Ce n’est pas très gentil pour Jean-Paul II de dire
que c’est par abus et facilité de langage. Car si en latin et en
polonais il n’y a pas de différences, Jean-Paul II connaissait assez le
français pour demander de rectifier la traduction s’il considérait
qu’elle était fautive. Or il employa sans doute lui-même ces expressions
en français.
Un autre argument est encore qu’il faut se faire
comprendre de nos contemporains. Or je défie quiconque de faire
comprendre immédiatement ce que veut dire « combattre l’anti-culture
de la mort ».
Je remarque d’ailleurs que ceux qui justifient
l’expression « anti-culture de mort » ne l’utilisent pas. Et comme ils
ne veulent plus dire « culture de mort », ils abandonnent l’antithèse
culture de mort culture de vie, ce qui est fort dommage.

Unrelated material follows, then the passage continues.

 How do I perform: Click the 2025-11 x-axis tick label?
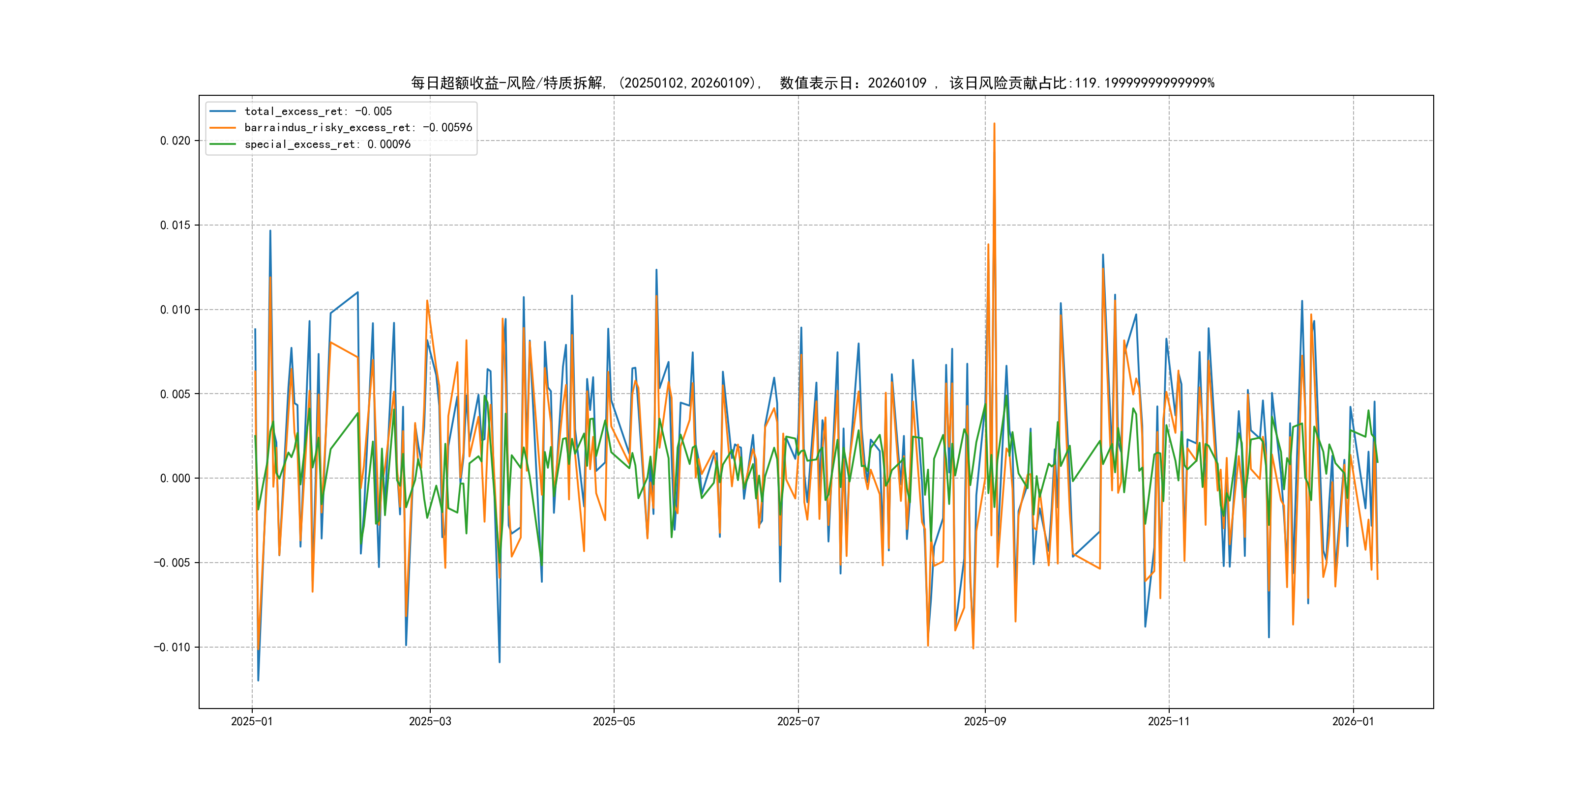1168,721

La mort et la vie s’affrontèrent…
D’autre part, Philippe Maxence fonde son
argumentation sur le fait que selon les philosophes le mal est un
non-être, une privation de bien, que la mort représente ce mal et qu’il
ne peut donc pas y avoir de culture de mort parce qu’on ne perfectionne
pas le non-être.
Moi je veux bien, mais je ne suis pas philosophe.

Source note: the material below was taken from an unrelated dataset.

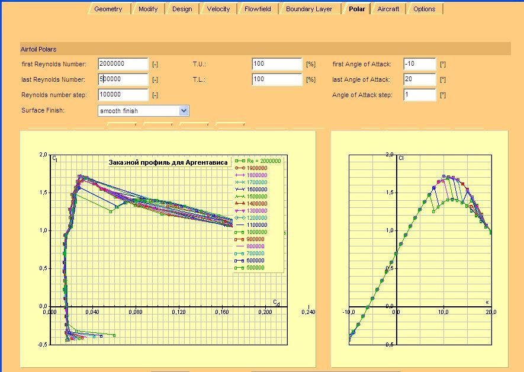This screenshot has height=372, width=524.
Task: Select the first Angle of Attack field
Action: pos(419,64)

Je suis même, je l’avoue, allergique à la philosophie. Et je constate
que la mort est une réalité. Que les forces du mal sont une réalité. Que
le diable est une réalité.
Sans doute saint Augustin aurait-il été d’accord
avec Philippe Maxence. Dans son combat contre les manichéens, il
s’attachait à présenter la doctrine chrétienne de façon à empêcher
d’imaginer qu’il y ait deux principes éternels antagonistes : un
principe du bien et un principe du mal. Ce qui pourrait se traduire par
une culture de vie et une culture de mort.
Mais il n’y a plus de manichéens.
Et voici ce que nous dit la liturgie pascale depuis
le XIe siècle :
Victimæ paschali laudes, immolent christiani.
Agnus redemit oves, Christus innocens patri reconciliavit peccatores.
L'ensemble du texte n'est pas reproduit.